Every Beyoncé song is a dance song in the right circumstances. But the queen also has a rich history of explicitly making Dance Music — that is, songs that draw on the sort of music meant to get people moving in clubs. (To say nothing of her remarkably intense choreography, a staple of her performances since her work with Destiny’s Child.) Her new album, Renaissance, is reportedly a house-influenced record; the first single, “Break My Soul,” is evidence as much: a house-pop track built off a synth line recalling Robin S.’s instantly recognizable “Show Me Love.” Judging by the credits — among the names: Donna Summer, Nile Rodgers, Honey Dijon — Bey could have everything from disco to Miami bass to futurepop in store. But before we get to groove to those songs, let’s take a journey back through her catalogue of dance.
“Crazy in Love” (2003)
Dangerously in Love, first and foremost, attempts to establish Beyoncé as a star in R&B, so it’s short on the genre-bending that would later become a hallmark of her style. But we should recognize Queen Bey’s debut solo single, “Crazy in Love,” which became the first song to top Billboard’s then-new Hot Dance Airplay chart, where it stayed for seven weeks. (Beyoncé has gone on to top the chart 21 more times.) The track comes out the gate as a crowd-pleaser, with a huge horn sample from the Chi-Lites’s “Are You My Woman (Tell Me So)” and hooky “uh-oh” refrain. But it’s the throwback funky percussion and four-on-the-floor chorus that makes “Crazy in Love” a dance favorite.
“Naughty Girl” (2003)
Beyoncé’s sample of Donna Summer on “Summer Renaissance” won’t just call back to disco’s greatest — it’ll also call back to a time Beyoncé interpolated the “Last Dance” singer. Though “Naughty Girl” isn’t quite a dance track, it did show Beyoncé’s deftness with old musical references, as the song is built around the hook for Summer’s sensual anthem “Love to Love You Baby.” By singing the line herself — in an equally airy upper register to match the legendary performer — Beyoncé brings the track to the present.
“Baby Boy” (2003)
Beyoncé has been engaging in cross-cultural collaborations since the start of her career, and some of her best dance songs have been rooted in non-American styles. The hypercatchy “Baby Boy” is a perfect example: Beyoncé slips right into the dancehall–meets–R&B track, trading lines with Sean Paul, who was in the process of establishing himself as one of Jamaica’s most influential crossovers. And of course, that springy beat makes it impossible for listeners to stay still.
“Green Light” (2006)
The humble cowbell: the anchor of so many great dance songs, from Madonna’s “Holiday” to Crystal Waters’s house-pop masterpiece “100% Pure Love.” That’s what helps “Green Light” make the cut here. The song reteams Beyoncé with the Neptunes, who previously produced her Austin Powers song “Work It Out”; Pharrell Williams has also had a hand in another of her best dance songs, in “Blow.”

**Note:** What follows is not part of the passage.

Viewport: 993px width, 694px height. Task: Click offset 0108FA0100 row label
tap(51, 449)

“Get Me Bodied (Extended Mix)” (2006)
Beyoncé’s foray into music for dancing really starts with “Get Me Bodied.” It’s the first song that she released an extended mix of, a practice that dates back to 1970s disco. It also marks the beginning of Beyoncé’s long fascination with bounce music, the high-energy New Orleans style that she’d work with more directly later in her career. And hell, Bey even tells you how to dance to the song in the break and the music video. What more do you need?
“Beautiful Liar” (2006)
Beyoncé teamed up with another dancing queen, Shakira, for this track off the deluxe B’Day. It blends a number of the Latin and Arabic dance styles in Shakira’s wheelhouse, including mariachi, flamenco, and traditional Middle Eastern music (often used for belly dancing, as referenced in the video). It was all pretty far outside Beyoncé’s comfort zone at the time, but she still runs the show.
“Single Ladies (Put a Ring on It)” (2008)

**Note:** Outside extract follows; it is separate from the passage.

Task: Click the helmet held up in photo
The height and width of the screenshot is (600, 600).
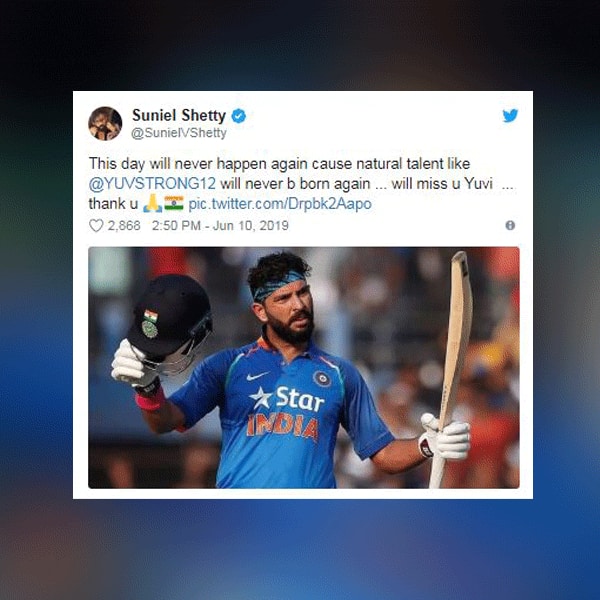Action: tap(170, 323)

It’s the song that created an instantly recognizable dance craze. And if that’s not enough — well, stylistically, “Single Ladies” is also a dance song through and through, returning to Beyoncé’s jittery bounce influence while also incorporating some of the electropop flair that defined the second side of I Am … Sasha Fierce.
“Radio” (2008)
But if we’re talking about electropop on Sasha Fierce, we really need to be talking about this song. “Radio” has a huge Eurodance-style drop that would end up all over pop music in the next few years, and it consequently became a hit in the Netherlands. Forget that title — this is one for the club.
“Telephone” (2009)
As for the Beyoncé song all over American clubs at the turn of the decade? That’d be “Telephone,” her collaboration with an up-and-coming dance-pop artist named Lady Gaga. The song brought Bey to the subcultural world of the New York underground, with its dirty synths and a speaker-breaking chorus. Over a decade later, it’s one of her most enduring dance hits — and that rap verse can still unite a floor like nothing else.
“Party” (2011)
Like how some of the best funk songs are about funk and the best rock songs are about rocking, many of the best party songs are about, well … you know. Beyoncé’s contribution makes good on its titular promise as a low-key dance groover, all based off a sample of “La Di Da Di,” by Doug E. Fresh and Slick Rick (then known as MC Ricky D). Like a good party, none of it sounds like work, from André 3000’s effortlessly in-the-pocket verse to Beyoncé’s bursting vocals.
“Schoolin’ Life” (2011)
Before what’s likely to come on Renaissance, “Schoolin’ Life” was Beyoncé’s best and truest disco song. The 4 deluxe cut packs in the genre signifiers: laser-sharp synths, horn fills, skittering drums, and a massive diva vocal from the queen herself. It’s a song about how Beyoncé just does it better — and she proves it right on this track.
“Haunted” (2013)
Sure, it might be difficult to dance to “Haunted.” But the song is rooted firmly in dance culture, pulling from some more left-field club styles like trance and the work of Aphex Twin — particularly on the dark first half, titled “Ghost.” At the time, Beyoncé’s spoken-word delivery reminded critics of Madonna’s “Justify My Love,” a song that marked another left turn from a dance great.
“Blow” (2013)
That nimble, slinky guitar riff on “Blow” is straight from Prince and Nile Rodgers’s playbook — that is, it’s meant to affect you on a bodily level. It works fantastically on this song, an ’80s throwback all the way down to the accompanying roller-rink visual. (Once again, thank Pharrell, an expert in retro-tinged pop.)
“7/11” (2014)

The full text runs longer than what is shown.